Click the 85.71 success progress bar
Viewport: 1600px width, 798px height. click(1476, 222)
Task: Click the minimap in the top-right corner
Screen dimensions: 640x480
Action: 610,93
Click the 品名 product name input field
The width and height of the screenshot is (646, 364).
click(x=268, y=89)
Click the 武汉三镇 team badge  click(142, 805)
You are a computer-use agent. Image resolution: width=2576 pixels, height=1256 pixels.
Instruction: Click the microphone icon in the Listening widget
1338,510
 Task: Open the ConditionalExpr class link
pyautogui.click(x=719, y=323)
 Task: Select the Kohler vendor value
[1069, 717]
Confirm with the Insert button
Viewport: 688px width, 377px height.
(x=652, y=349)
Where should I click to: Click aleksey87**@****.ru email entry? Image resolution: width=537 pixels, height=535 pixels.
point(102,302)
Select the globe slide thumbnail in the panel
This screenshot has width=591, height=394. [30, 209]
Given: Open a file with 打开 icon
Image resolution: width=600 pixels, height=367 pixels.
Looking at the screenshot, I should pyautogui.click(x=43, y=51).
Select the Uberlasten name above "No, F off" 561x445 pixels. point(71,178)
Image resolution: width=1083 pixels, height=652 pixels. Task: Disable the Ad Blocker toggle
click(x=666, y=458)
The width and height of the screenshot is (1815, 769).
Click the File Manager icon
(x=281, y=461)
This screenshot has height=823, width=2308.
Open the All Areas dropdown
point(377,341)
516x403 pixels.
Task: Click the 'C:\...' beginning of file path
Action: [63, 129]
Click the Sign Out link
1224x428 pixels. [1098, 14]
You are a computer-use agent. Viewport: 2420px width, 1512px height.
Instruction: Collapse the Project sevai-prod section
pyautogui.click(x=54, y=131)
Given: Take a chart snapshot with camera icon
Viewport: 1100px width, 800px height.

▸ EXERCISE:
Print all of the entries above again word for word, in the same order and with the same line breaks.

▸ OUTPUT OF THE EXERCISE:
Click the 85.71 success progress bar
Viewport: 1600px width, 798px height. click(1476, 222)
Task: Click the minimap in the top-right corner
Screen dimensions: 640x480
Action: 610,93
Click the 品名 product name input field
The width and height of the screenshot is (646, 364).
click(x=268, y=89)
Click the 武汉三镇 team badge  click(142, 805)
You are a computer-use agent. Image resolution: width=2576 pixels, height=1256 pixels.
Instruction: Click the microphone icon in the Listening widget
1338,510
 Task: Open the ConditionalExpr class link
pyautogui.click(x=719, y=323)
 Task: Select the Kohler vendor value
[1069, 717]
Confirm with the Insert button
Viewport: 688px width, 377px height.
(x=652, y=349)
Where should I click to: Click aleksey87**@****.ru email entry? Image resolution: width=537 pixels, height=535 pixels.
point(102,302)
Select the globe slide thumbnail in the panel
This screenshot has width=591, height=394. [30, 209]
Given: Open a file with 打开 icon
Image resolution: width=600 pixels, height=367 pixels.
Looking at the screenshot, I should pyautogui.click(x=43, y=51).
Select the Uberlasten name above "No, F off" 561x445 pixels. point(71,178)
Image resolution: width=1083 pixels, height=652 pixels. Task: Disable the Ad Blocker toggle
click(x=666, y=458)
The width and height of the screenshot is (1815, 769).
Click the File Manager icon
(x=281, y=461)
This screenshot has height=823, width=2308.
Open the All Areas dropdown
point(377,341)
516x403 pixels.
Task: Click the 'C:\...' beginning of file path
Action: [63, 129]
Click the Sign Out link
1224x428 pixels. [1098, 14]
You are a computer-use agent. Viewport: 2420px width, 1512px height.
Instruction: Collapse the Project sevai-prod section
pyautogui.click(x=54, y=131)
Given: Take a chart snapshot with camera icon
Viewport: 1100px width, 800px height.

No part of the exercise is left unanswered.